Этой ночью на нее нахлынули воспоминания. Да, когда-то было у них свое гнездо. Не замок ли над морем? Перед ее мысленным взором круто вздымались из зеленоватой воды его стены, облепленные скользкими жирными водорослями, когда море, как теперь забвение, отступало и можно было видеть скалы, на которых держались стены. Всюду сновавшие слуги кланялись ей, на головах беззубых старух словно вились седые змеи, свешиваясь к худым, иссохшим шеям. Хорошо было чувствовать себя под зашитой этих старух, а если у них выпадал и последний зуб, так ведь зато после этого исчезал и запах изо рта. И какую радость доставляла им роль свах. Каким событием для них стала ее помолвка с принцем: они еще и уговаривали ее согласиться на то, чего она и сама страстно желала, и, чтобы доставить нм удовольствие, она долго упиралась для вида. До сих пор приятно вспомнить то чувство: тебя тянут туда, куда и самой хочется, а ты будто наливаешься тяжестью и не желаешь сдвинуться с места. Отношения ее с принцем были легки и радостны, а жизнь казалась ясной, твердо очерченной, такой же однозначной и звонкой, как фанфары на башнях, коими они всякий раз приветствовали их возвращение в замок, и поскольку в этой непреложности и постоянной связанности приличиями было много радостного, они с принцем любили играть в свободу и необязательность предстоящего. Прозвучал потом и сигнал прощания, выстроилась во дворе кавалькада, стукнули о каменный настил алебарды, сам король вышел из дверей проститься, и принц ускакал, чтобы вскоре вернуться. Где-то он теперь? Вновь прихлынули к стенам волны забвения: она еще различала в золотых лучах зубцы башен, замок высился как Монзальвач,[4] а когда наступила темнота, по черной глади воды заскользили лебеди. Черное знамя реет на башне. На лестнице перед освещенным замком стоит властелин, окликая сына своего Гамлета; а она тем временем сидит в ложе, держа голову Гамлета на трепетных коленях, покрывая поцелуями его ухо, чтобы не услыхал он зов и чтобы злодей не мог влить ему яда. Ах, да то череп Йорика держит она в руке, а правитель сталкивает Гамлета в пучину ада, вздымающуюся и захлестывающую замок зелеными, черными волнами с белыми барашками поверху.

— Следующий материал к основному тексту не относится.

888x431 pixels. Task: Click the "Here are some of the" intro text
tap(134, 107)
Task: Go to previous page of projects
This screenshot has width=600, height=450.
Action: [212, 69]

Проснулась она с чувством необычного и блаженного спокойствия. Будто дождалась некоего знака, и вот открылся ей путь, в истинности которого можно было не сомневаться. Вспомнился вчерашний день и показалось, что так и нужно, чтобы он кончился тоской расставания: ведь то была, как она поняла, увертюра к грядущему, прощание вовсе не было только прощанием, но пророческим предвестьем будущего пути, которого она теперь не боялась, в который вглядывалась как в радостную необходимость. В том, быть может, и состоит романтическое назначение любой увертюры, чтобы смягчать будущую трагедию предсказанием, облегчать се бремя, превращать его чуть ли не в радостную ношу, в добровольно накладываемые на себя, хоть и предуказанные родственным вечности роком вериги.

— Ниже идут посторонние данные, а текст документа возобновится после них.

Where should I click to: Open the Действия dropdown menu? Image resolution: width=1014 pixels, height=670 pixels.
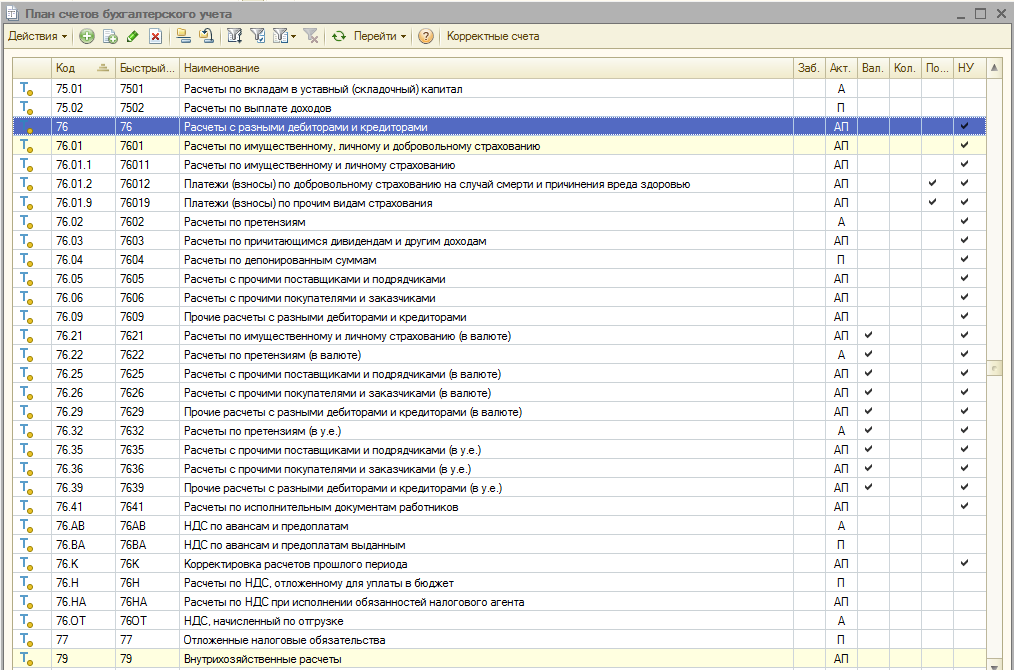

Но разве то прощание и на самом деле было лишь предчувствием будущего, пусть небывалого? Разве не было в нем и обычной боли от расставания с предшествующей жизнью? И того, сопутствующего увертюре, страха перед поднятием занавеса, разделяющего радостное ожидание и безнадежную окончательность данности? Она вспомнила о том, с кем была помолвлена, размышляя, не к нему ли на самом деле относится эта тоска расставания, приставшая к незнакомцу, к которому она склонилась на грудь. Но эти воспоминания мигом развеяли то чувство уверенности, которым она наслаждалась. Да, та уверенность, при которой она чувствовала себя как отлаженная антенна, собирающая бегущие издалека радиоволны и созидающая из них чудесную музыку, — эта уверенность исчезла; стоило вспомнить о женихе, провода сразу повисли. Раздражение, гнев чуть было не овладели ею по. поняв, что вовсе не его образ повинен в том, что радость, исчезла, она испугалась. Ее воображение было бессильно оживить его. Так бывает в кино, когда рвется пленка и на месте изображения обнажается вдруг белое мерцающее полотно; музыка еще звучит, но потом посреди такта смолкает и она. В ушах и перед глазами внезапная пустота, и напряженно ждешь возобновления картины. Память силится удержать исчезнувшее видение, ей все труднее справляться с ускользающей ношей, как вдруг изображение восстанавливается, музыка, будто отыскав наконец нужную дверь, продолжается с того самого такта, на котором оборвалась, и мы счастливы. Худо, однако, если память не донесет своей ноши, оборвется, как струна, и в зале, ко всеобщему смущению, зажгут свет: в такие минуты хочется сгинуть от стыда или изничтожить механика.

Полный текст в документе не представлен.